▶ **Exercise instructions**
Whenever a line in the material below contains "computer", copy that line.

▶ **Task material**
■ ■ ■ ■ ■ ■ ■

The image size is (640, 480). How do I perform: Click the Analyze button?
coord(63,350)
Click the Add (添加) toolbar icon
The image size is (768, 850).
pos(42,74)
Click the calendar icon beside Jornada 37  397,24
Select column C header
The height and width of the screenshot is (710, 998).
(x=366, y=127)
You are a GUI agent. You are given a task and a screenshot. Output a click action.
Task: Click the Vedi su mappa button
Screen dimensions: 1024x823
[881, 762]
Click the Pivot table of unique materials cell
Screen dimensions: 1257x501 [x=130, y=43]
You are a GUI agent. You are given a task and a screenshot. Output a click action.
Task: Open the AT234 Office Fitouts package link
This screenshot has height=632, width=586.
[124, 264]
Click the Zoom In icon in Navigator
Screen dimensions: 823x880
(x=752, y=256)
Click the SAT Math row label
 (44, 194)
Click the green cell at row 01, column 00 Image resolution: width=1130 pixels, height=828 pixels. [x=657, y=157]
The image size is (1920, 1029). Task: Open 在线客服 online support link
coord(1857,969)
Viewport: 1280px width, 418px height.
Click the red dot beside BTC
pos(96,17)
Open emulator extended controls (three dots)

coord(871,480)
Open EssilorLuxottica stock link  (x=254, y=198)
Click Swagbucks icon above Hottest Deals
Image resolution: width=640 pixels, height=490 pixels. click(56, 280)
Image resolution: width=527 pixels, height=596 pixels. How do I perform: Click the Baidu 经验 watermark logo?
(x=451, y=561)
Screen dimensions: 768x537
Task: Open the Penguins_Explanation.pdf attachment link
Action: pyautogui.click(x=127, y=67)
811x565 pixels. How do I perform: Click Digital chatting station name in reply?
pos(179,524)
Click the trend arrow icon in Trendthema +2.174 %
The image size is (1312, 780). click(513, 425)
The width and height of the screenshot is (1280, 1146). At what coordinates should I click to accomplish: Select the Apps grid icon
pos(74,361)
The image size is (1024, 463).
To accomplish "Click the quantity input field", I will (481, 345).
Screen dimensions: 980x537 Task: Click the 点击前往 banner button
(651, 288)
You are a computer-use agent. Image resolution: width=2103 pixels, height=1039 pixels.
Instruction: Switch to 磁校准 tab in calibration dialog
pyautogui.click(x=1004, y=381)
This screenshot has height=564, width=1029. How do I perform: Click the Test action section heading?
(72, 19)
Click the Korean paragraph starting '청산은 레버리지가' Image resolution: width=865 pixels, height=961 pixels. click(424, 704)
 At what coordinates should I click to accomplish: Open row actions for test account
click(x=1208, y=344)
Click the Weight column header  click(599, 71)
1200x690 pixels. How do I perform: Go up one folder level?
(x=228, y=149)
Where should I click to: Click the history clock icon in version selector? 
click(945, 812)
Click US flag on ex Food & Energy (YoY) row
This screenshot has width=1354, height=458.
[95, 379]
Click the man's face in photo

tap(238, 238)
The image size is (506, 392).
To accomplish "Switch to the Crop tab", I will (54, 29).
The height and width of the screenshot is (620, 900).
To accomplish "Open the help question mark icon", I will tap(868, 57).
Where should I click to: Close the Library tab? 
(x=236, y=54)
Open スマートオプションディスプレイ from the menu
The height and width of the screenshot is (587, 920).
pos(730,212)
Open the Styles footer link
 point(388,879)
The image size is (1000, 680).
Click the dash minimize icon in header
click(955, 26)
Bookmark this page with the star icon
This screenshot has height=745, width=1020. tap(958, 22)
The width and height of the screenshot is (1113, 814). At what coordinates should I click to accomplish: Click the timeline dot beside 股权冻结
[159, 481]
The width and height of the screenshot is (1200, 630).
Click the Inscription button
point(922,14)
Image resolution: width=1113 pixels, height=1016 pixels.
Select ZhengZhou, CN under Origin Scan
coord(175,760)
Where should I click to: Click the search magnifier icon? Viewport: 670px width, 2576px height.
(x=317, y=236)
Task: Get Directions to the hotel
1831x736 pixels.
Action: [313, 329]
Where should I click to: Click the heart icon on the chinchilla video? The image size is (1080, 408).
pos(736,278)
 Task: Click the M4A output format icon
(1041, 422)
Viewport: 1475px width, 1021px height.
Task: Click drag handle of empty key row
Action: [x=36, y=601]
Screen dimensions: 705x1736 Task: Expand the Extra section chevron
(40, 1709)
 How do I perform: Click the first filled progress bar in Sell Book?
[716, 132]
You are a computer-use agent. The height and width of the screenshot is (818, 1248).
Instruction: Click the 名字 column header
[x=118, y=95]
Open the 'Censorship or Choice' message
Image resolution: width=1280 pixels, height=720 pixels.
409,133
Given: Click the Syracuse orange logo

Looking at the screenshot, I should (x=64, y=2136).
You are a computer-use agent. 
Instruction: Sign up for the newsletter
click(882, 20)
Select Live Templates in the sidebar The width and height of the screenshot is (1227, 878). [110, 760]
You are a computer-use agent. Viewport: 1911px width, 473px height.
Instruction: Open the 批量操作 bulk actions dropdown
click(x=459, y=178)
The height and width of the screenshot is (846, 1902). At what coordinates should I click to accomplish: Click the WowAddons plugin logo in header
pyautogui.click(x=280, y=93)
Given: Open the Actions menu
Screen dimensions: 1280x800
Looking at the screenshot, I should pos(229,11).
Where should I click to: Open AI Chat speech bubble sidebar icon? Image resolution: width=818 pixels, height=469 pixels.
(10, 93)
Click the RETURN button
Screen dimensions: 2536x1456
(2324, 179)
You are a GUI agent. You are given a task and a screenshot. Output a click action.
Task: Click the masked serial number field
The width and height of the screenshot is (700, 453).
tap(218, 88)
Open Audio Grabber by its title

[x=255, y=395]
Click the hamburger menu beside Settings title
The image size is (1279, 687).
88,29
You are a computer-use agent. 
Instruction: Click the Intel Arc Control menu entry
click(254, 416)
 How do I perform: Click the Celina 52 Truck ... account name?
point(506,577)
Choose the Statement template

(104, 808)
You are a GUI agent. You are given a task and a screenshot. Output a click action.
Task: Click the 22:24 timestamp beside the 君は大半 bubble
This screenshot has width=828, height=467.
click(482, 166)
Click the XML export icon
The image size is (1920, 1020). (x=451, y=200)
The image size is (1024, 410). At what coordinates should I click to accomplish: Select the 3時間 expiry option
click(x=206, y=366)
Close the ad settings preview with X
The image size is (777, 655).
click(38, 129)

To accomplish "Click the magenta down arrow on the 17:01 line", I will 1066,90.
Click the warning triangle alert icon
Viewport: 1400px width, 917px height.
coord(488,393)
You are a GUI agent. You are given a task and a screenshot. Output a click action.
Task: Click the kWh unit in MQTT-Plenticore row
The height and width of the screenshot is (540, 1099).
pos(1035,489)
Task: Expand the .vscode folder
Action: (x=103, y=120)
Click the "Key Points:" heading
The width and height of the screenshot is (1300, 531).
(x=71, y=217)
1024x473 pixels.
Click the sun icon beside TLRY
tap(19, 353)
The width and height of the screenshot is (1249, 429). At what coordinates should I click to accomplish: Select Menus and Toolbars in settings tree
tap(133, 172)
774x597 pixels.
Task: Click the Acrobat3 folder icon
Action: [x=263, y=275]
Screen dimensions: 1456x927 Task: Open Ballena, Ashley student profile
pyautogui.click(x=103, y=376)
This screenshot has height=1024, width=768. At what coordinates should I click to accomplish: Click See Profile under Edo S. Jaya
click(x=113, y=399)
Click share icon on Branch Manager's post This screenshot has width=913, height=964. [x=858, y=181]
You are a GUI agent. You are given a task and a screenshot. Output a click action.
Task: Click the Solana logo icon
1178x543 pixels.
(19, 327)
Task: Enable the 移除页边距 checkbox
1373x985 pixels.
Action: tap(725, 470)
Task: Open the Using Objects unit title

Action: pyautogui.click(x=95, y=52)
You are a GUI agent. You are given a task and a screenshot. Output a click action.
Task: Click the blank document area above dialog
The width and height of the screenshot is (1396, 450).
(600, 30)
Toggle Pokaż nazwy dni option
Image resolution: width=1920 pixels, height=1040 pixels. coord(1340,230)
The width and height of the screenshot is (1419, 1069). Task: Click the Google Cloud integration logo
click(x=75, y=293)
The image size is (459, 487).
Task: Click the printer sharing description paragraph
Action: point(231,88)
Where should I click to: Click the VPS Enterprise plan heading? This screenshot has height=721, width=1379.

■ ■ ■ ■ ■ ■ ■

▶ **Written response**
You are a computer-use agent. Image resolution: width=2103 pixels, height=1039 pixels.
You are a computer-use agent. The height and width of the screenshot is (818, 1248).
You are a computer-use agent. 
You are a computer-use agent. Viewport: 1911px width, 473px height.
You are a computer-use agent. 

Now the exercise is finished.